Amazon yesterday reported third quarter net sales of $43.7 billion, up 34 percent from $32.7 billion during the same period a year earlier. The numbers include $1.3 billion in net sales from Whole Foods, of which Amazon officially took ownership on August 28.

Net income was $256 million in the third quarter, compared with net income of $252 million in third quarter of 2016.

In a prepared statement, founder/CEO Jeff Bezos pointed to even brighter days ahead: ““In the last month alone, we’ve launched five new Alexa-enabled devices, introduced Alexa in India, announced integration with BMW, surpassed 25,000 skills, integrated Alexa with Sonos speakers, taught Alexa to distinguish between two voices, and more. Because Alexa’s brain is in the AWS cloud, her new abilities are available to all Echo customers, not just those who buy a new device.

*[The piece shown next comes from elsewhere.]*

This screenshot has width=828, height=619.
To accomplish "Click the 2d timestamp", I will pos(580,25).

“And it’s working — customers have purchased tens of millions of Alexa-enabled devices, given Echo devices over 100,000 5-star reviews, and active customers are up more than 5x since the same time last year. With thousands of developers and hardware makers building new Alexa skills and devices, the Alexa experience will continue to get even better.”

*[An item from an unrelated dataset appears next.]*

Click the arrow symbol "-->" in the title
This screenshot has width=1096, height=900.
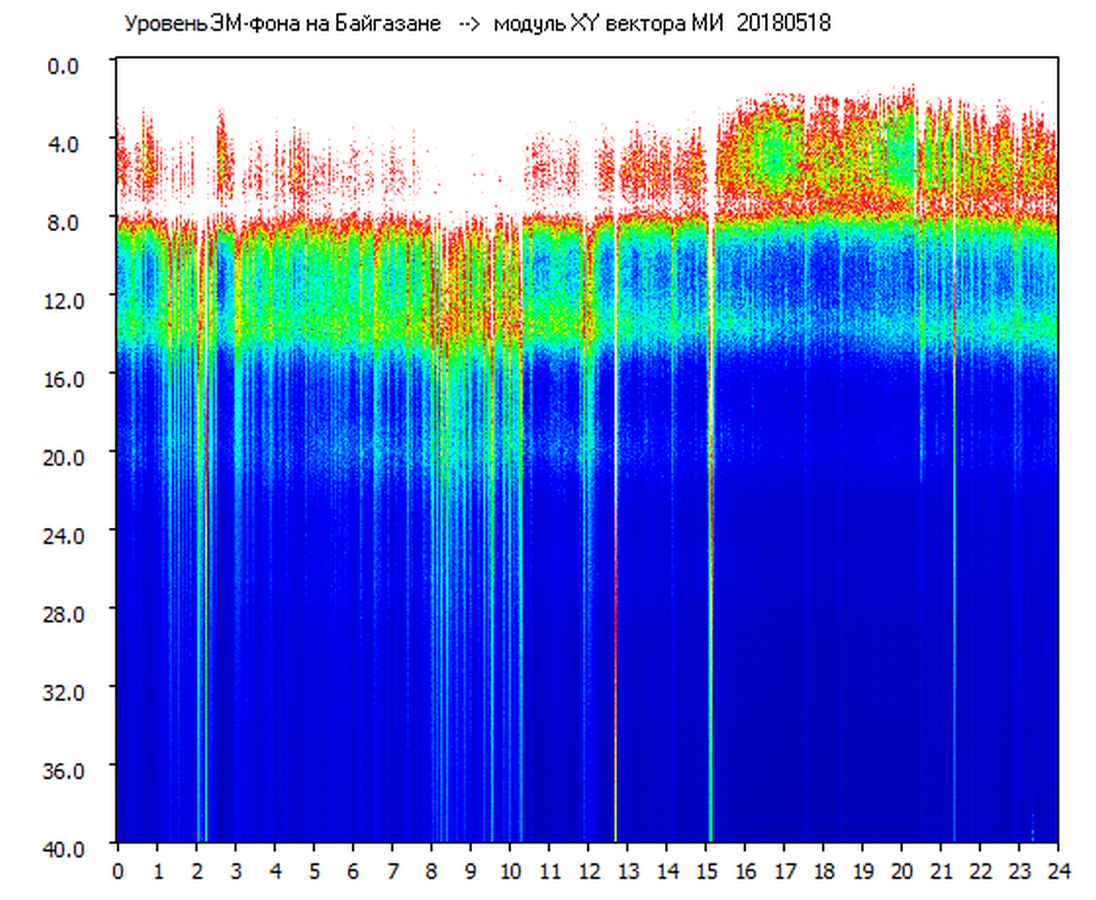click(x=470, y=24)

Bloomberg notes in its coverage that “Amazon’s subscription services revenue, which is mostly from Prime memberships, increased 59 percent to $2.4 billion in the third quarter. Second-quarter growth was 53 percent … Revenue from Amazon Web Services, its profitable cloud-computing division, increased 42 percent to $4.6 billion. Sales of warehousing, packaging and other logistics services Amazon provides for e-commerce merchants increased 40 percent to $7.9 billion.”

Amazon also said that it increased its employee ranks by 77 percent over the past year, to 541,900 full-time and part-time employees - not including the season workers it is hiring for the holidays.

KC's View: For what it’s worth - and I wouldn’t put too much emphasis on it - the quarterly figured buoyed the investor class’s confidence in Amazon. Bloomberg put it this way - it “showed investors it can run grocery stores, churn out gadgets, expand its cloud-computing business and invest in new markets, all while selling more products online and managing expenses.”

It’s only one quarter, and therefore just a snapshot in time. But, the numbers do seem to address some of the concerns oft expressed about Amazon.